Bibl.: J. Bérard, La colonisation grecque de l'Italie méridionale et de la Sicile dans l'antiquité, Parigi 1957, p. 444; D. Adamesteanu, La documentazione archeologica in Basilicata, in Atti IV Convegno Magna Grecia, Napoli 1966, p. 133; L. Quilici, Siris-Heraclea (Forma Italiae-Regio III, I), Roma 1967, pp. 188-201.
Vaglio. - Centro indigeno sito sulla sinistra del Basento a quota 1030, a 12 km a N-E di Potenza e a circa 80 km da Metaponto. La vera denominazione della contrada è Serra di Vaglio, situata tra due affluenti del Basento: Tiera e Rummolo.
Mentre ai piedi della montagna si trovano tracce di Età Neolitica e dell'Età del Bronzo, sulla punta SO di essa si trovano le tracce di un insediamento dell'Età del Ferro. Assai probabilmente già sul finire del VII, inizio del VI sec. a. C. questo primo nucleo è racchiuso da una fortificazione del tipo ad aggere. Nel periodo che va dalla metà del VI sec. alla metà del V, il centro si allarga, occupando quasi tutta la piattaforma della montagna con una fortificazione sempre del tipo ad aggere. In un terzo periodo, databile nella seconda metà del IV sec. a. C., con un'altra fortificazione di puro tipo greco ad isodomia perfetta, viene aggiunto alla città anche il vasto pendio orientale.
Sulla piattaforma centrale del secondo allargamento, continuato anche nell'ultima fase di sviluppo, si può individuare un impianto ortogonale di tipo arcaico, in asse con una via principale che si presenta come una ramificazione della grande via di penetrazione che dal Basento risale verso Carpine di Cancellara e Torretta di Pietragalla.
Sulla stessa piattaforma e sul pendio che scende verso la grande via di penetrazione, sono stati individuati e parzialmente messi in luce diversi edifici sacri, qualcuno con forma e dimensioni dei templi ellenici, circondato da una serie di sacelli con decorazioni architettoniche fittili anch'esse di tipo greco. Fa eccezione una serie di antefisse di tipo etrusco-campano di età tardo-arcaica.
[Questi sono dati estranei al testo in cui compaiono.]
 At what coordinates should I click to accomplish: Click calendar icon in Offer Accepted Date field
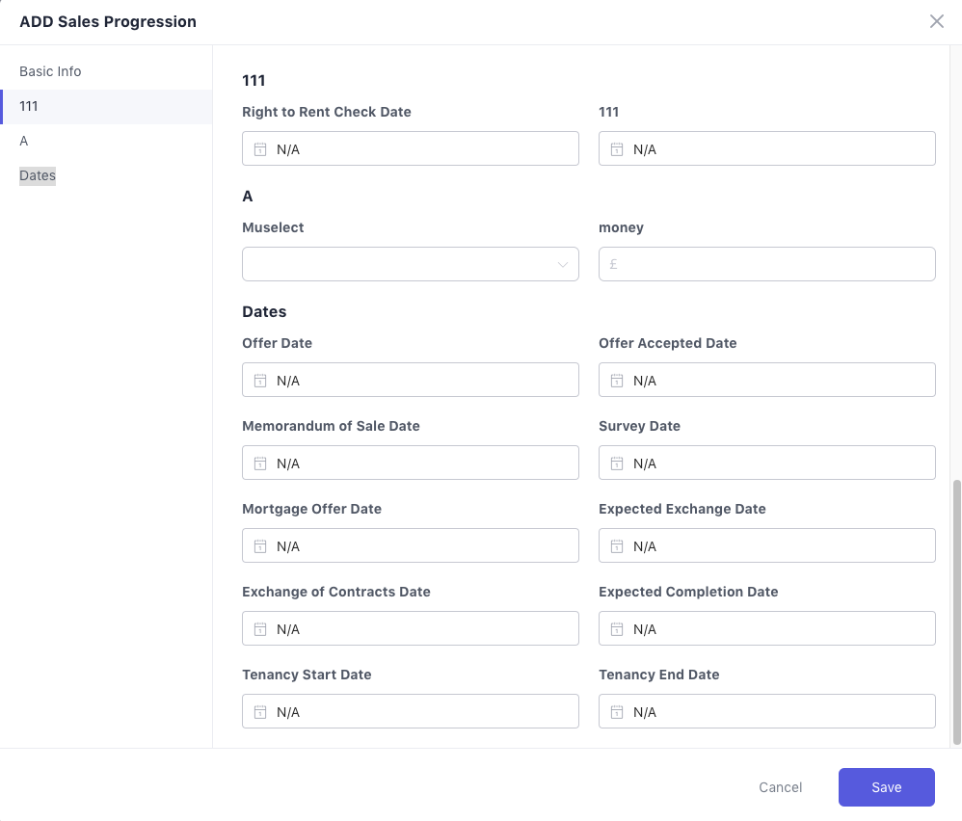(x=616, y=381)
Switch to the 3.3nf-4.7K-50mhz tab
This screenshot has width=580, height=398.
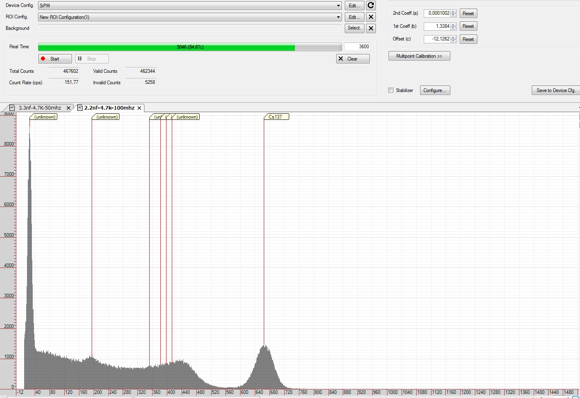coord(40,108)
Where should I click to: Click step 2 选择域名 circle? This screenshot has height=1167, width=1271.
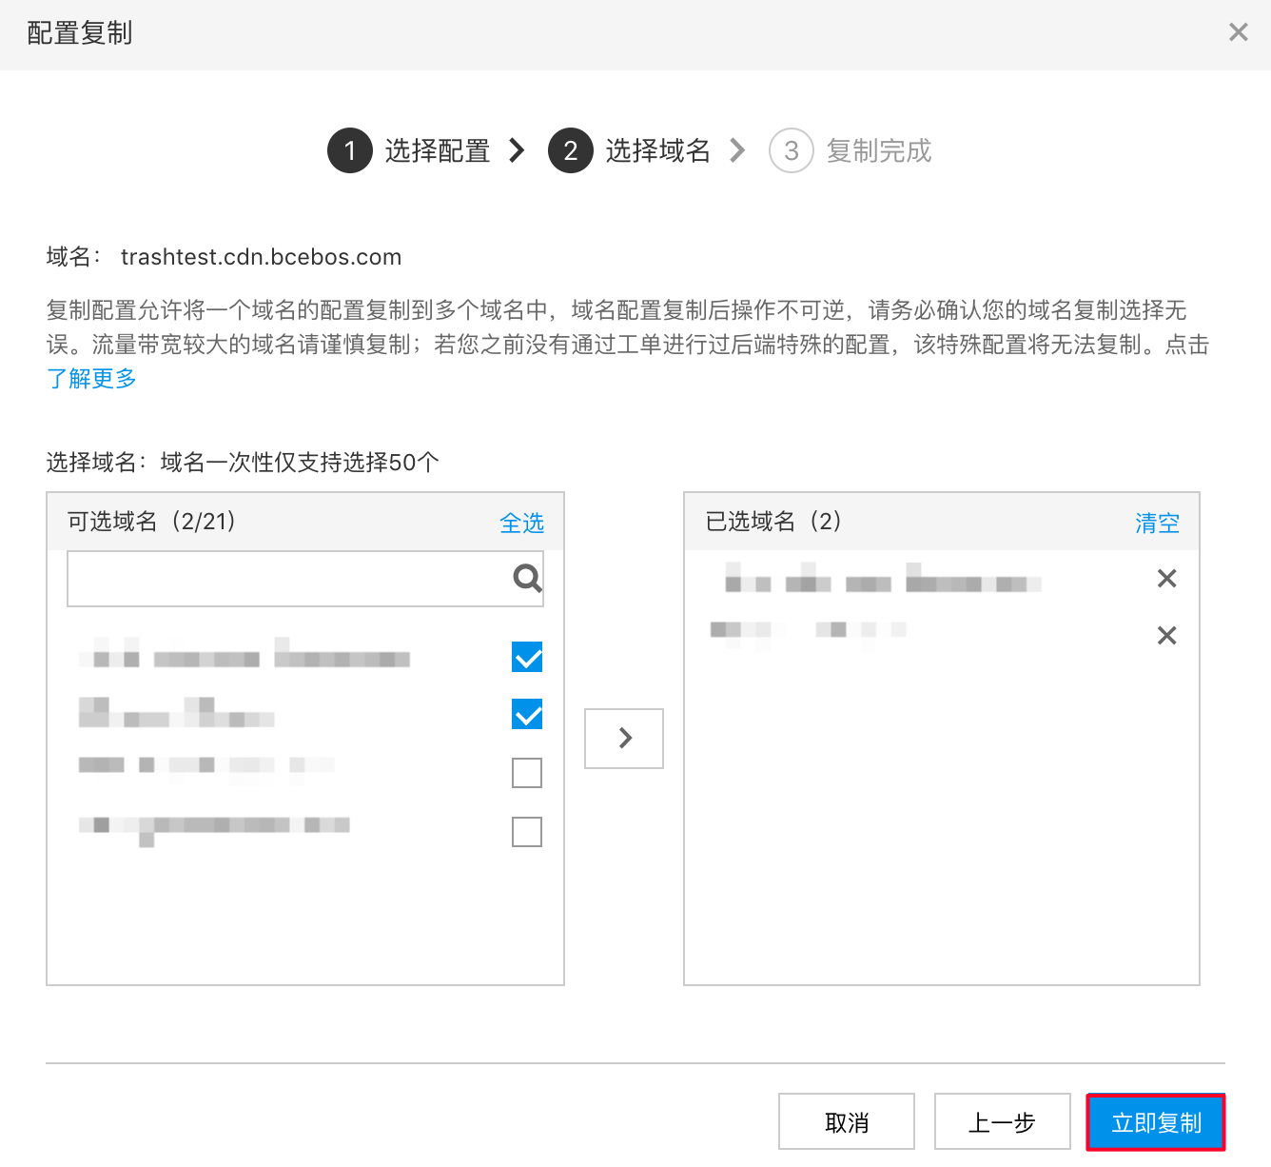point(571,150)
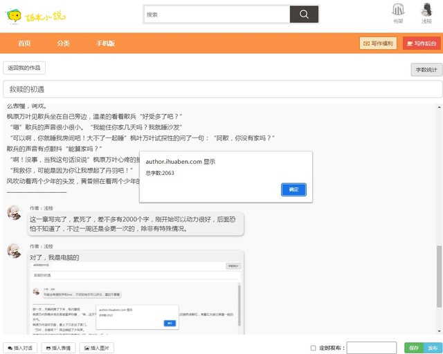
Task: Click the scheduled publish time input field
Action: 371,348
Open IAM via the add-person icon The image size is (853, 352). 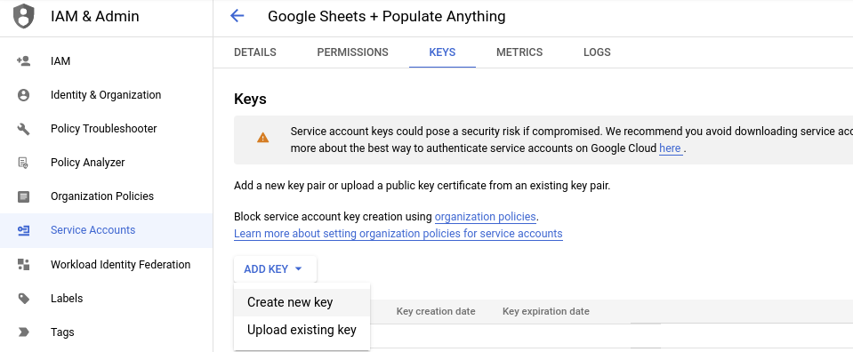point(23,61)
Tra le decorazioni fittili spicca, oltre alle terrecotte architettoniche di tipo metapontino, una serie di placche fittili decorate con cavalieri e servitori affrontantisi, a bassorilievo finissimo, databile nel primo venticinquennio del VI sec. a. C. Questo ultimo tipo di decorazione, tipico dei sacelli arcaici del santuario di Zeus Aglàios di S. Biagio della Venella, s'accorda perfettamente con un'altra serie di placche fittili decorate con fasce ondulate, anch'esse a rilievo.
L'abbondanza ed il carattere tipicamente greco di queste decorazioni fanno pensare più che ad una rapida ellenizzazione del centro nel primo venticinquennio del VI sec. a. C., ad un trasferimento greco metapontino dalla costa su questa montagna di grande importanza strategica, simile a quanto avvenuto con la fondazione di Morgantina, del centro di Monte Saraceno o Monte Bubbonia in Sicilia.
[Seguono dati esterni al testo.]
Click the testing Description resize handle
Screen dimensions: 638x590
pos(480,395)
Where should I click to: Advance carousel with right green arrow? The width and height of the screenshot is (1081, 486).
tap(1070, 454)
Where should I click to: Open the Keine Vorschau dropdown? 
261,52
Alla massima espansione della città del IV sec. a. C. segue immediatamente il declino: con la metà del III sec. a. C. l'intero centro è abbandonato, fenomeno facilmente riscontrabile in tutta la L. e da mettersi in rapporto con la presenza romana nella zona.
Bibl.: F. Ranaldi, Ricerche archeologiche nella Provincia di Potenza, Potenza 1960, pp. 15-27; id., L'Archeologia nel Potentino, in Basilicata, Milano 1964, pp. 119-124; M. Napoli, La documentazione archeologica in Lucania, in Atti I Convegno Magna Grecia, Taranto 1961, pp. 205-210; D. Adamestesanu, La documentazione archeologica in Basilicata, in Atti IV Convegno Magna Grecia, Napoli 1966, pp. 136-137; W. Hermann, in Arch. Anz., 1966 (Archäol. Grabungen und Funde im Bereich der Soprintendenzen von Apulien, Lucanien, Calabrien und Salerno von 1956 bis 1965), p. 327.